*Assignment*. In your copy, include every line of the listing below exactly but none of the pictures.

*Dataset content*.
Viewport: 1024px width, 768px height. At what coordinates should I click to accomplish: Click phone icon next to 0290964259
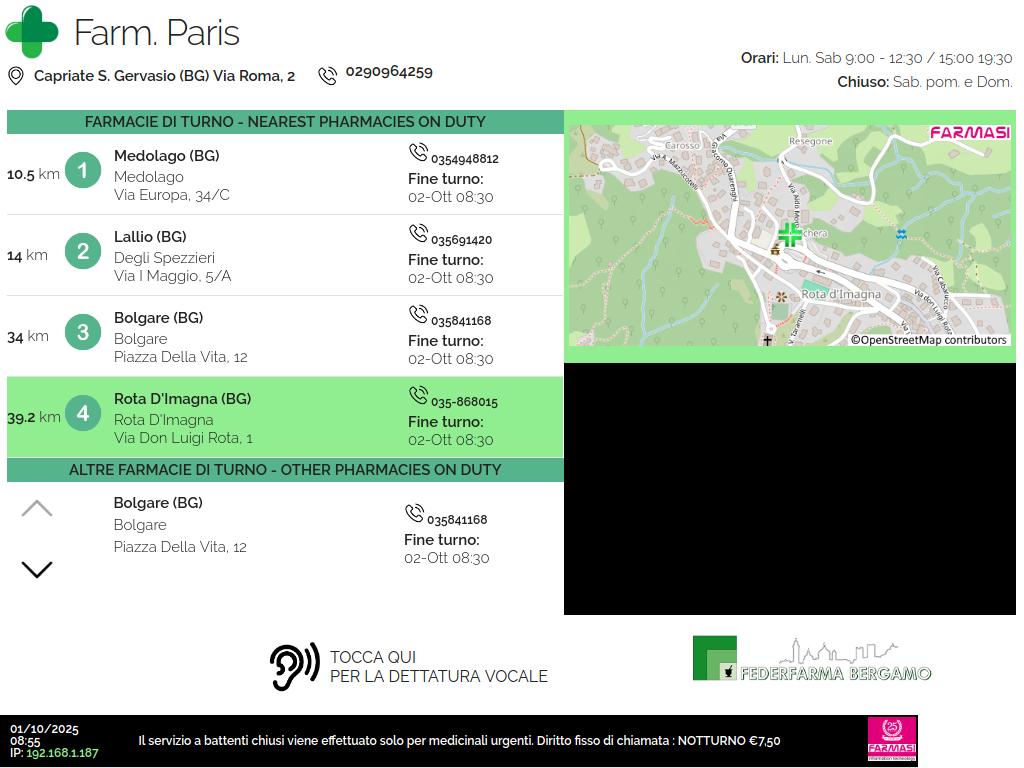(x=327, y=76)
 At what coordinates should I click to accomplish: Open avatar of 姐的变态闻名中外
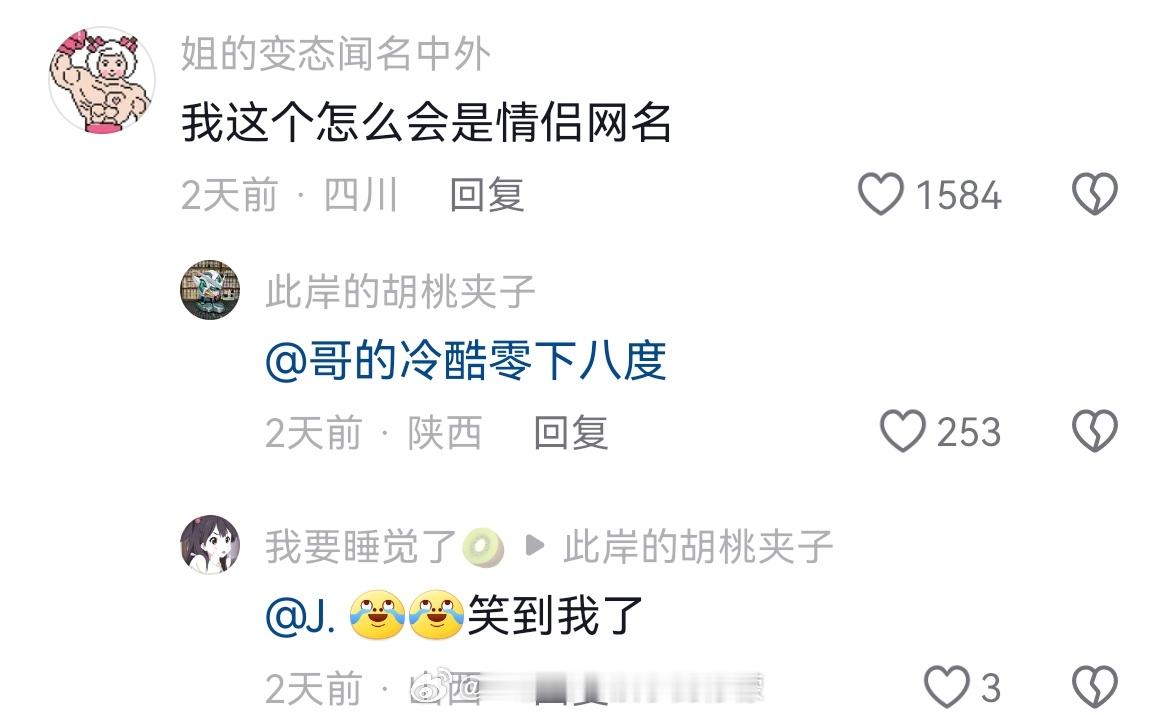coord(101,80)
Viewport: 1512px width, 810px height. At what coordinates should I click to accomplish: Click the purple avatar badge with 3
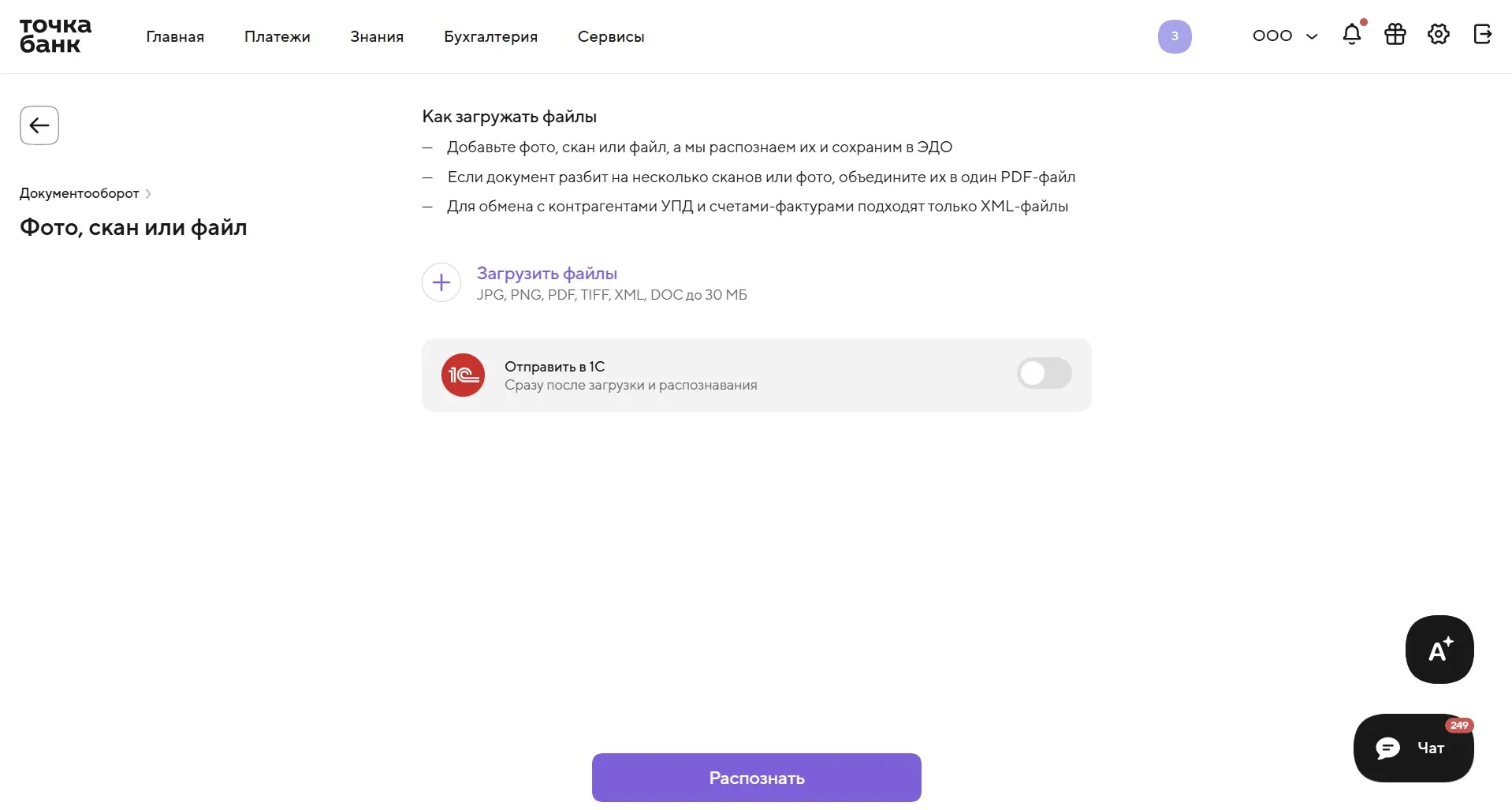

*Exercise answer*.
Viewport: 1024px width, 768px height. At what coordinates should I click to accomplish: Click phone icon next to 0290964259
(x=327, y=76)
 At what coordinates should I click to accomplish: Open avatar of 姐的变态闻名中外
coord(101,80)
Viewport: 1512px width, 810px height. At what coordinates should I click to accomplish: Click the purple avatar badge with 3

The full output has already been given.